Più spesso sintomi deboli …
Ma quali sono, dal punto di vista strettamente sanitario, le caratteristiche della malattia? E’ ancora Bellini a introdurre l’argomento: “Diciamo che le notizie dei media hanno creato spesso allarmismi esagerati: nel 90% dei casi il virus resta silente o dà sintomi deboli che non preoccupano. Solo in pochi casi, e soprattutto negli individui più deboli, il virus supera la membrana encefalica e aggredisce il cervello, portando anche al decesso”. Più nello specifico si può dire che il periodo di incubazione della malattia, ovvero il periodo compreso tra l’infezione e lo sviluppo dei primi sintomi, è tipicamente compreso tra 2 e 15 giorni. Secondo uno studio scientifico circa 1 paziente su 4 (il 26%) con infezione da West Nile virus è destinato a divenire sintomatico. I sintomi iniziali dell’infezione da virus del Nilo occidentale sono rappresentati dalla comparsa di febbre moderata che in genere perdura da tre a sei giorni. Ad essa si associa spesso un senso di malessere generalizzato, anoressia, nausea, cefalea. Si tratta, come si vede, di una tipica sintomatologia simil-influenzale.
…ma quando si aggravano…
Ad essa può fare seguito la comparsa di dolore oculare, mal di schiena, mialgie,artralgie,tosse, eruzioni cutanee,linfadenopatia e dispnea. Alcuni pazienti possono sviluppare disturbi che interessano in modo particolare l’apparato gastrointestinale. In questo caso il quadro clinico è dominato da nausea, vomito e diarrea. In meno del 15% dei casi, di solito nei soggetti anziani e in quelli più deboli, possono verificarsi alcune gravi complicazioni neurologiche quali meningite asettica, encefalite oppure meningoencefalite. I sintomi più comunemente riportati da pazienti ospedalizzati con disturbi neurologici sono: febbre elevata, marcata cefalea, estrema debolezza, disorientamento,tremori. Una minoranza di pazienti manifesta anche eruzioni maculopapulari o morbilliformi sul tronco, collo, arti superiori ed inferiori. La più comune manifestazione oculare della malattia da virus del Nilo occidentale è invece rappresentata da una corioretinitemultifocale. Generalmente il malato si rimette spontaneamente in 3-5 giorni, ma la malattia può essere anche mortale, specialmente in individui anziani e immunodepressi. La malattia non prevede contagio uomo-uomo. E’ molto importante, in presenza di febbri estive, prestare molta attenzione alla fase diagnostica, per riconoscere tempestivamente i sintomi tipici del virus.
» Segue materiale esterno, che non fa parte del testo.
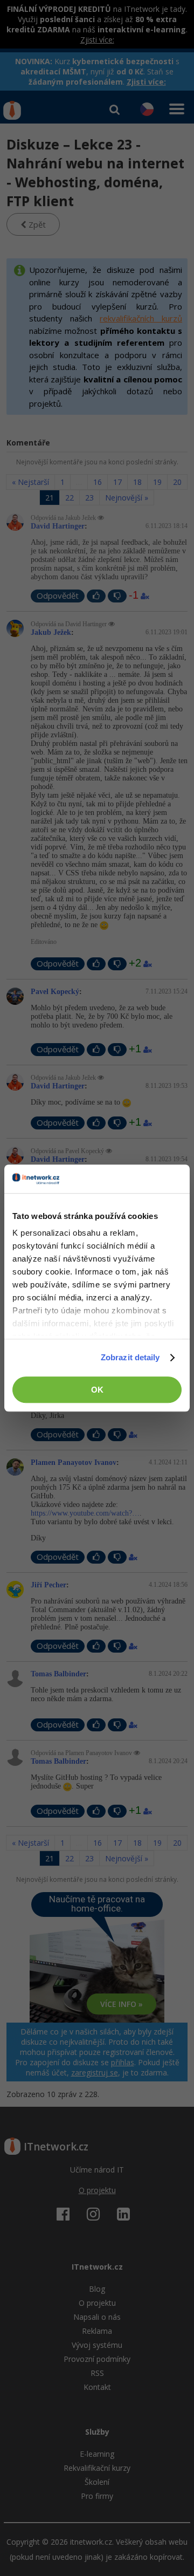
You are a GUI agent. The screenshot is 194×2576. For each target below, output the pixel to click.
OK (97, 1389)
L’Italia particolarmente colpita
Essendo la zanzara il veicolo del virus nei confronti dell’uomo, tutto quanto si può fare per allontanarne o evitarne del tutto la presenza, dalle zanzariere ai repellenti, fino al controllo delle acque stagnanti, si può rivelare utile. Bisogna dire anche, tuttavia, che in Italia il problema zanzare è particolarmente serio non solo per motivi ambientali-climatici, ma anche strutturali: “Ho viaggiato moltissimo per il mondo frequentando le zone più colpite dalle zanzare e devo ammettere –dice Bellini- che in nessun posto ho visto una presenza tanto massiccia di zanzara tigre come abbiamo nelle nostre città, nemmeno in Africa o in Asia. Fra i principali responsabili di questa situazione vanno annoverati gli elementi strutturali, come il sistema fognario sifonato che crea ristagni particolarmente favorevoli allo sviluppo delle zanzare”.